[Stored records]
== Segment start ==

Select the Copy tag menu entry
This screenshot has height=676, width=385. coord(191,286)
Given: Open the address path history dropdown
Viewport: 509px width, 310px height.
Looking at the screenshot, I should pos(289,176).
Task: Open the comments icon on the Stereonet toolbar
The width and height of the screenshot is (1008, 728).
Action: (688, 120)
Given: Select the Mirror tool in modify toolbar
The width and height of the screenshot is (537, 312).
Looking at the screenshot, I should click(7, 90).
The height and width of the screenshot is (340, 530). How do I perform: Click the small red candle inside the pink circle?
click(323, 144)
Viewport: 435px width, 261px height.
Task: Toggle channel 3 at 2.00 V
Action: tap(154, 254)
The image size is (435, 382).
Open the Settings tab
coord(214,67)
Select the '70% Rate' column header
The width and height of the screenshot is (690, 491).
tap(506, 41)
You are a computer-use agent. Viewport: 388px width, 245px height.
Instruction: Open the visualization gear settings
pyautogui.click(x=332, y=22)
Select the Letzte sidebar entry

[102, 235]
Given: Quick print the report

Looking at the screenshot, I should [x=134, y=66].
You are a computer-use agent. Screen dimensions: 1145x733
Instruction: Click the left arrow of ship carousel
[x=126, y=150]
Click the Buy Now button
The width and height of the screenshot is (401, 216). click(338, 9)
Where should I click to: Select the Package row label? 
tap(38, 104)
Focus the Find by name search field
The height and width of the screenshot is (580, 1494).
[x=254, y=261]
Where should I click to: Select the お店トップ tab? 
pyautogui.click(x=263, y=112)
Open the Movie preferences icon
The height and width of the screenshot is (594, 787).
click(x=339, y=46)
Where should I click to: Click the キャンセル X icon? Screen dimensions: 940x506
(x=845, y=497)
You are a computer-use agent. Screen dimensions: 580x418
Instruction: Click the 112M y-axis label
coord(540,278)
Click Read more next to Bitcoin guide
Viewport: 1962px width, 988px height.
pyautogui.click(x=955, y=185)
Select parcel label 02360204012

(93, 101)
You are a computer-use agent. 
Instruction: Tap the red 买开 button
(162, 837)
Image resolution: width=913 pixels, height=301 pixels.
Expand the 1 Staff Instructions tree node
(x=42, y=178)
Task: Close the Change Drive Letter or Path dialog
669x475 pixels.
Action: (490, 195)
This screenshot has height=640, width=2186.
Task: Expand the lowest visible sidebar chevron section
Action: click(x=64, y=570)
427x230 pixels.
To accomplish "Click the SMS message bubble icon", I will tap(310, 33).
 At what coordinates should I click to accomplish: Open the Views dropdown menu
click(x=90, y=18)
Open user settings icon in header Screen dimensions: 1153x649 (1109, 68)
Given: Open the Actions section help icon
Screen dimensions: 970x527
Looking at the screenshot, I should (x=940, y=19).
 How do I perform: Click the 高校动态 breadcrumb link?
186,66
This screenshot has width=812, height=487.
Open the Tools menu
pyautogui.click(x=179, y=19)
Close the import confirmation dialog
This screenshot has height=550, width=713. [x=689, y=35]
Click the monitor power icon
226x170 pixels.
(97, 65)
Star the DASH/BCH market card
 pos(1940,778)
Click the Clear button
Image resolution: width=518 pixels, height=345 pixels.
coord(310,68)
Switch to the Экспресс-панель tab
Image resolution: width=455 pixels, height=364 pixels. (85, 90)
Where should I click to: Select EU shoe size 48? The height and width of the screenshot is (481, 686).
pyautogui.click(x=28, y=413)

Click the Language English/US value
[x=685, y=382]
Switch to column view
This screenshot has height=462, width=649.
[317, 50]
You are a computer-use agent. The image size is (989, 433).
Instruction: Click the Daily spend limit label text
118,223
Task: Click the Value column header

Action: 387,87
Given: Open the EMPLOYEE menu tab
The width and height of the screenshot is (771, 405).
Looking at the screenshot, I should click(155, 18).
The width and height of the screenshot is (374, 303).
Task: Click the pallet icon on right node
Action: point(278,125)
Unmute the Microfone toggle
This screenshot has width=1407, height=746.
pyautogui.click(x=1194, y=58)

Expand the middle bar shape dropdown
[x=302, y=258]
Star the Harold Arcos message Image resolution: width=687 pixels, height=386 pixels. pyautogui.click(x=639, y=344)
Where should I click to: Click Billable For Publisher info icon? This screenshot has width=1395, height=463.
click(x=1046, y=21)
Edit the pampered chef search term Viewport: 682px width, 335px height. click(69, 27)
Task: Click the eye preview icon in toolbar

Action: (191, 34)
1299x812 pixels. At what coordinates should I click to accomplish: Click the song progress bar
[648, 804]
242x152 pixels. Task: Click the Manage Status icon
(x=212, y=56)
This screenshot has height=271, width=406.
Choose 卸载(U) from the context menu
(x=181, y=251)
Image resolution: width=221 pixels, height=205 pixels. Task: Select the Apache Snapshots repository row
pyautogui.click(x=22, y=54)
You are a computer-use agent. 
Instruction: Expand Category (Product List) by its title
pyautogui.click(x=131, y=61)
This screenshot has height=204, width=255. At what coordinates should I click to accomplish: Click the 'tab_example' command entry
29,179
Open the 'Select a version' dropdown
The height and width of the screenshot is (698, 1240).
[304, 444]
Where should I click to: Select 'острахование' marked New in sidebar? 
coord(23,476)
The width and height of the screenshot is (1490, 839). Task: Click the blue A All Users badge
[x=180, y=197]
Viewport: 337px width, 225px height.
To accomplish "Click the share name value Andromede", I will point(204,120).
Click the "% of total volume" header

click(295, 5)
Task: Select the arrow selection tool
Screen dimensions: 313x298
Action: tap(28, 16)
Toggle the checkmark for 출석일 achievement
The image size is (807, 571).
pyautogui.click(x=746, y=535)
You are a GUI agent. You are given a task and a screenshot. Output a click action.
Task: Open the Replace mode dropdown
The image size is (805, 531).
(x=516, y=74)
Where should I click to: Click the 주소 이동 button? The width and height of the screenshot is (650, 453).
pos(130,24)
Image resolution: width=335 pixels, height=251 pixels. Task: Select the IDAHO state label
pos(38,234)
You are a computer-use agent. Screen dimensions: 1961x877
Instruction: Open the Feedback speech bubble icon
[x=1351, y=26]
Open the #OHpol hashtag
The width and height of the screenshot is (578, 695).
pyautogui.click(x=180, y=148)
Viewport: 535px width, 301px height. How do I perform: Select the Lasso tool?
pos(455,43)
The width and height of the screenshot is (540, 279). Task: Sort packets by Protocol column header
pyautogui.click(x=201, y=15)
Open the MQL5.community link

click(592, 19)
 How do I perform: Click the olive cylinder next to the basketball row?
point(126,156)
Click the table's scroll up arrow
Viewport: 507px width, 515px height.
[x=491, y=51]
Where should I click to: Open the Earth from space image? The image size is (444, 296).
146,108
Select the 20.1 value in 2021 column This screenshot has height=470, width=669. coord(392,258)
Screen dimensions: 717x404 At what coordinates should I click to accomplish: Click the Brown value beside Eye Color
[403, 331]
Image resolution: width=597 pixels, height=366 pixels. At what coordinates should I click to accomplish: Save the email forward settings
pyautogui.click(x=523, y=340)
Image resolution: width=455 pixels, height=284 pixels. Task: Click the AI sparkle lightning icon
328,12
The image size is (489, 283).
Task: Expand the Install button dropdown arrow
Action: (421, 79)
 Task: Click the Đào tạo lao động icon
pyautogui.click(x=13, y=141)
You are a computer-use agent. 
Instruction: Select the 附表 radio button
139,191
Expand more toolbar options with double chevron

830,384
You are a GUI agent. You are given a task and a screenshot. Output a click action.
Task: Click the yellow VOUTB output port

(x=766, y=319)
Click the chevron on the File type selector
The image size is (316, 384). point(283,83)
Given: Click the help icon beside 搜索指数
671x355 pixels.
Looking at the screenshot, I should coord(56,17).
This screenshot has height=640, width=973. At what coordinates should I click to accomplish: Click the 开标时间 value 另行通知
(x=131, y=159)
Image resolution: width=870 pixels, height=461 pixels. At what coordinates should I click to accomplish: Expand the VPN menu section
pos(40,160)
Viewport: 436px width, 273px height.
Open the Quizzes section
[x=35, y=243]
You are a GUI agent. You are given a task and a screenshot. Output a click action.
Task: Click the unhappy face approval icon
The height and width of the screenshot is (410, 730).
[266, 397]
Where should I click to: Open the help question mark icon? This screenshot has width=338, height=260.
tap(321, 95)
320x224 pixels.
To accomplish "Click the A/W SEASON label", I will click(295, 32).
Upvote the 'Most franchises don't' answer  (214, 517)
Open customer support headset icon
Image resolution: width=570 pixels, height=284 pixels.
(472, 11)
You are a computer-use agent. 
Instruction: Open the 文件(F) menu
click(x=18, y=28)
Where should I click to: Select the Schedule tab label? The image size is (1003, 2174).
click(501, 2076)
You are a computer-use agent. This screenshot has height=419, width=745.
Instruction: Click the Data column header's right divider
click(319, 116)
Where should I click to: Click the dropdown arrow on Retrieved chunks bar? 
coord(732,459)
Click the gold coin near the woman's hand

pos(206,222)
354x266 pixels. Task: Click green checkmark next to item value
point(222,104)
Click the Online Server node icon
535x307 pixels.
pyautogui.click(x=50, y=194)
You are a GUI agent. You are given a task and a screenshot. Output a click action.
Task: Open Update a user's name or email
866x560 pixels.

== Segment end ==

## To do
Where the string "computer" occurs in the data, return the whole line.

## Written answer
You are a computer-use agent. Viewport: 388px width, 245px height.
You are a computer-use agent. Screen dimensions: 1145x733
You are a computer-use agent. Screen dimensions: 580x418
You are a computer-use agent. 
You are a computer-use agent. The image size is (989, 433).
You are a computer-use agent. 
You are a computer-use agent. Screen dimensions: 1961x877
You are a computer-use agent. 
You are a computer-use agent. 
You are a computer-use agent. This screenshot has height=419, width=745.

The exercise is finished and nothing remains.